_WHAT IS REQUIRED_.
Within the listing below, the lines to output run from the one containing "Open the Hebahan menu" through the one containing "Click empty space in the Status row"; copy them exactly and nothing else.

RECORDS FOR THE TASK START

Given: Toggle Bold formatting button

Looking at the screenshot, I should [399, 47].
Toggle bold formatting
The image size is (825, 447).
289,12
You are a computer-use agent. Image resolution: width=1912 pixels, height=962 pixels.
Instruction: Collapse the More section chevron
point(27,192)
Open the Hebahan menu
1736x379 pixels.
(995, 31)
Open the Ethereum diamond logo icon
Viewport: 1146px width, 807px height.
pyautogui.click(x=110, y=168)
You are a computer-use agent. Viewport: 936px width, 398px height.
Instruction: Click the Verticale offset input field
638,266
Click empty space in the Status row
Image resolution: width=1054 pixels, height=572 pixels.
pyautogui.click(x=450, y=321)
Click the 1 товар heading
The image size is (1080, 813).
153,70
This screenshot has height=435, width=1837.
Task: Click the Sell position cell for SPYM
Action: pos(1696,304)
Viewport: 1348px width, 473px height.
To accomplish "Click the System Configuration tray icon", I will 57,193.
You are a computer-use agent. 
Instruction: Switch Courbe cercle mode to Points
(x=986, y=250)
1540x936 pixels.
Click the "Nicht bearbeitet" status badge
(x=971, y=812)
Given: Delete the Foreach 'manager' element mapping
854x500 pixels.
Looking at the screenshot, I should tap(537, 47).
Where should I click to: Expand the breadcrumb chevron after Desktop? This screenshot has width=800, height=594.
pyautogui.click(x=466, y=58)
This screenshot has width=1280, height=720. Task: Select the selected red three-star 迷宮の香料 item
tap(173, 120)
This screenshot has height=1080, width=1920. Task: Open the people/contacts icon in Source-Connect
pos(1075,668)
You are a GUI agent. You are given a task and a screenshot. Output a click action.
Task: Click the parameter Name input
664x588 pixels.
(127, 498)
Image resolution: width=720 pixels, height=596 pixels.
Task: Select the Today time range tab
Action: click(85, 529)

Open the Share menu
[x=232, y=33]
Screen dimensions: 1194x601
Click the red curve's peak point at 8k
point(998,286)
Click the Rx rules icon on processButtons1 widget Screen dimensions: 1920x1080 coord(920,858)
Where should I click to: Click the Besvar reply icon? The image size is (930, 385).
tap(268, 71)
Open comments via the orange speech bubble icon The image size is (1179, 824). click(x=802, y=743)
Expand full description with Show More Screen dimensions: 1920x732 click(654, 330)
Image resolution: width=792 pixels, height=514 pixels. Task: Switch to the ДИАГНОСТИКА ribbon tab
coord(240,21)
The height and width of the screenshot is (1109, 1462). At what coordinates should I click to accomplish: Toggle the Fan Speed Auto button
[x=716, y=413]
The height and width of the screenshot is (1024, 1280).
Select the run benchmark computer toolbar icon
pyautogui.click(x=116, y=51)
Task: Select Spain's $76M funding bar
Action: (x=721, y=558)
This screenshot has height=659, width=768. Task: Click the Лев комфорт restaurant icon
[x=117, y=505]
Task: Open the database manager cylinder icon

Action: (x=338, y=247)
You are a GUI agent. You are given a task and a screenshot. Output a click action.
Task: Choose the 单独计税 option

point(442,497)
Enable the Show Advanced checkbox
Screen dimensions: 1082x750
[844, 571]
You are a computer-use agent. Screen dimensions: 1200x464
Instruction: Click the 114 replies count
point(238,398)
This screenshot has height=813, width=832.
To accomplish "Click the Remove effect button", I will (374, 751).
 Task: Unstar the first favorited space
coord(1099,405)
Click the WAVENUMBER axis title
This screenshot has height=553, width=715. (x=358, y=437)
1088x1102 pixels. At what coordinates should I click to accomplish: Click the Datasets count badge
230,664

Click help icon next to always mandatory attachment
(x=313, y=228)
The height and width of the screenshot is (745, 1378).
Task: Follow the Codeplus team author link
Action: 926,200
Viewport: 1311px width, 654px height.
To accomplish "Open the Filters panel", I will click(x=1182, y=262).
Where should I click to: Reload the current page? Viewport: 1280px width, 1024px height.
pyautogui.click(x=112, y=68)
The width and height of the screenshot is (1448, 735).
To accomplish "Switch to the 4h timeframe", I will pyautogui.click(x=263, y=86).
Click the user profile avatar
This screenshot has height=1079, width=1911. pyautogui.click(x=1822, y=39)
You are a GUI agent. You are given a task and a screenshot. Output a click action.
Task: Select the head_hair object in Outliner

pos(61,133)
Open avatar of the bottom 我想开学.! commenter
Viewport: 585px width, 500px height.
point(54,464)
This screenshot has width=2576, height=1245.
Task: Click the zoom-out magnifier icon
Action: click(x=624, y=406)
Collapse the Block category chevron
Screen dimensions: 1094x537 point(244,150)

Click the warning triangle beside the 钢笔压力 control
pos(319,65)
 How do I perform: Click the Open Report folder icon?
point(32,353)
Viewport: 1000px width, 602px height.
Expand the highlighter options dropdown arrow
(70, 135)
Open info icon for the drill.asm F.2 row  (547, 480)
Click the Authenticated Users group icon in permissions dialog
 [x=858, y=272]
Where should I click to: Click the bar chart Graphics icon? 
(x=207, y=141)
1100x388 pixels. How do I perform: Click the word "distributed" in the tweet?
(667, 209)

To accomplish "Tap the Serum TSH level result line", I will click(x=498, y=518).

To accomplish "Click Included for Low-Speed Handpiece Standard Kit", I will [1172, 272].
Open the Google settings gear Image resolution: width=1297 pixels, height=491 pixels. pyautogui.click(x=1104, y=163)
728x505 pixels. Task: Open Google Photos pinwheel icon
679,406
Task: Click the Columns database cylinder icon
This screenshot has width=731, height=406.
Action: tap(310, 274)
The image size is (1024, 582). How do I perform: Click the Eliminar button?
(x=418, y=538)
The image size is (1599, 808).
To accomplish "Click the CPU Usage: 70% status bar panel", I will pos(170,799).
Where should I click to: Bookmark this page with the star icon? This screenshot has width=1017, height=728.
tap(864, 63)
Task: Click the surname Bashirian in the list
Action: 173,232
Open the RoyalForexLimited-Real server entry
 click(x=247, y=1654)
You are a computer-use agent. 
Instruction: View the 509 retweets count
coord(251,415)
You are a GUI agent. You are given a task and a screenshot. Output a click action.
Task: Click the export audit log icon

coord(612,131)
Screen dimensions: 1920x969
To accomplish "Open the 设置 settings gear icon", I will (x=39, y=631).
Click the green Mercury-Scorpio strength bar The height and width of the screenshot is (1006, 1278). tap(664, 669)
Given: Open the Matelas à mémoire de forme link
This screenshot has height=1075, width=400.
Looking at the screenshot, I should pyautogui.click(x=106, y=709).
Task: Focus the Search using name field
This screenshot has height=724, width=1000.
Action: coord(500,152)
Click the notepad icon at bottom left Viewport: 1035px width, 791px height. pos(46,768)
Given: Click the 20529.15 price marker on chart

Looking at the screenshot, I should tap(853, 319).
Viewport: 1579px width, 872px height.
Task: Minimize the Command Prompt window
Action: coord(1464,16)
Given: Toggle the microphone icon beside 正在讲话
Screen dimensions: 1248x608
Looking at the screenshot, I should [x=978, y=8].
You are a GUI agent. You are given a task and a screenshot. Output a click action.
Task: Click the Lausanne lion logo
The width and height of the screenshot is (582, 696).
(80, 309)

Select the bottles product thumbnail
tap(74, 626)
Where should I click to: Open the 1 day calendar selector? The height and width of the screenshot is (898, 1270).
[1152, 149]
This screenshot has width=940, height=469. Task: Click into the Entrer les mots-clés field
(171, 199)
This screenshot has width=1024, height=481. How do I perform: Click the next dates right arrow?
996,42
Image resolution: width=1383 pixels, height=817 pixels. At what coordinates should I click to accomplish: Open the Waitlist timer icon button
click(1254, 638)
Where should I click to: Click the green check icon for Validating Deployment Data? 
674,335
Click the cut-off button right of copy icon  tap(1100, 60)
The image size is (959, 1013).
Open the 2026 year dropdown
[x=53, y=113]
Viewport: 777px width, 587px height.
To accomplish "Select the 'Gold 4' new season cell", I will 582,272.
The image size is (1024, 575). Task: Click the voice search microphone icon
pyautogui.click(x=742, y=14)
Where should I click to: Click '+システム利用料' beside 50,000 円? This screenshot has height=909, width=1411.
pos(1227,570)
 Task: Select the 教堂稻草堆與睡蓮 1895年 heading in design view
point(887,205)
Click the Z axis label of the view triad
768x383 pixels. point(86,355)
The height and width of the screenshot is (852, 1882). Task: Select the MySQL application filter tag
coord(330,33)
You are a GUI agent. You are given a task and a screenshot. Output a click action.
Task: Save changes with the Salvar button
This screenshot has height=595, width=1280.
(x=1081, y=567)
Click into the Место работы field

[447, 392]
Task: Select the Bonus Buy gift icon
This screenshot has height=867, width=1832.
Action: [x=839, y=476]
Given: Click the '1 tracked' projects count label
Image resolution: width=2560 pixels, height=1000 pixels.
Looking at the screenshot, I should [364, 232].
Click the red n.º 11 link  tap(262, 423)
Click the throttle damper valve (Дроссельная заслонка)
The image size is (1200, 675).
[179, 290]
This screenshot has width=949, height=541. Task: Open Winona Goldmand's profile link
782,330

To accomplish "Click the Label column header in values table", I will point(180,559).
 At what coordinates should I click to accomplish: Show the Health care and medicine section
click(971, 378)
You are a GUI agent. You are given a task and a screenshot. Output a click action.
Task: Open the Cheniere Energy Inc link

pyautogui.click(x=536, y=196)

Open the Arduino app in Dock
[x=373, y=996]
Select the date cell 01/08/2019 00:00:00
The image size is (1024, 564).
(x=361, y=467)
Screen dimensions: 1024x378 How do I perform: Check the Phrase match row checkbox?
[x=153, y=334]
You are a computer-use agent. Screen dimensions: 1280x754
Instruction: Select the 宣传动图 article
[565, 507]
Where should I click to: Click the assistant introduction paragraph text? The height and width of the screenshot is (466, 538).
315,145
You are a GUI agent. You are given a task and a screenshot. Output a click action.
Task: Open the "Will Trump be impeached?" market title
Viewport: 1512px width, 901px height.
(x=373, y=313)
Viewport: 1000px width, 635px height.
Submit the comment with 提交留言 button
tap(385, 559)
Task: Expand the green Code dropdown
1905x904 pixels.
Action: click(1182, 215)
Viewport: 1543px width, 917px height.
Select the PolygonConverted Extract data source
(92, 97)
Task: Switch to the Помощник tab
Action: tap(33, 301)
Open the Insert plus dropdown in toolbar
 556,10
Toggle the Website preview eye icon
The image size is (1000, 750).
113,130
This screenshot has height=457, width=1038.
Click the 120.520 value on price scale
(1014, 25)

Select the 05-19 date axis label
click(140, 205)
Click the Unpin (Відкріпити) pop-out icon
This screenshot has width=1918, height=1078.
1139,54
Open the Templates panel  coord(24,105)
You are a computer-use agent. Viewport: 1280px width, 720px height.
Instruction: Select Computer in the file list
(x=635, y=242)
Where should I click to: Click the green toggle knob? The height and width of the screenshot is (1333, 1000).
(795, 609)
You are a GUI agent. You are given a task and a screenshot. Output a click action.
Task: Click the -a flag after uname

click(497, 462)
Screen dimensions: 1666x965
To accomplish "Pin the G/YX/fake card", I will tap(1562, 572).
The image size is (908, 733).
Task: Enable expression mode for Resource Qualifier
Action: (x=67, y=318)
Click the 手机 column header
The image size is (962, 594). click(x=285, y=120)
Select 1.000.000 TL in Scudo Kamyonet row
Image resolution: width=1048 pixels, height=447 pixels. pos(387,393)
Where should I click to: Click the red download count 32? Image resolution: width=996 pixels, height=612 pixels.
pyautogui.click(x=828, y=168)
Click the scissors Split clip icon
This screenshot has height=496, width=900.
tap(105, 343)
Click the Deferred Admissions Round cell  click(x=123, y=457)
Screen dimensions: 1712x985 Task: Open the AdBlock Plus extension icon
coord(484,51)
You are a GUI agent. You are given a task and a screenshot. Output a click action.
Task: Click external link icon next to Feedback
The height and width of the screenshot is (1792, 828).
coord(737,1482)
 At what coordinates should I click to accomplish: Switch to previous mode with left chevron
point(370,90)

RECORDS FOR THE TASK END

_EXPECTED ANSWER_.
Open the Hebahan menu
1736x379 pixels.
(995, 31)
Open the Ethereum diamond logo icon
Viewport: 1146px width, 807px height.
pyautogui.click(x=110, y=168)
You are a computer-use agent. Viewport: 936px width, 398px height.
Instruction: Click the Verticale offset input field
638,266
Click empty space in the Status row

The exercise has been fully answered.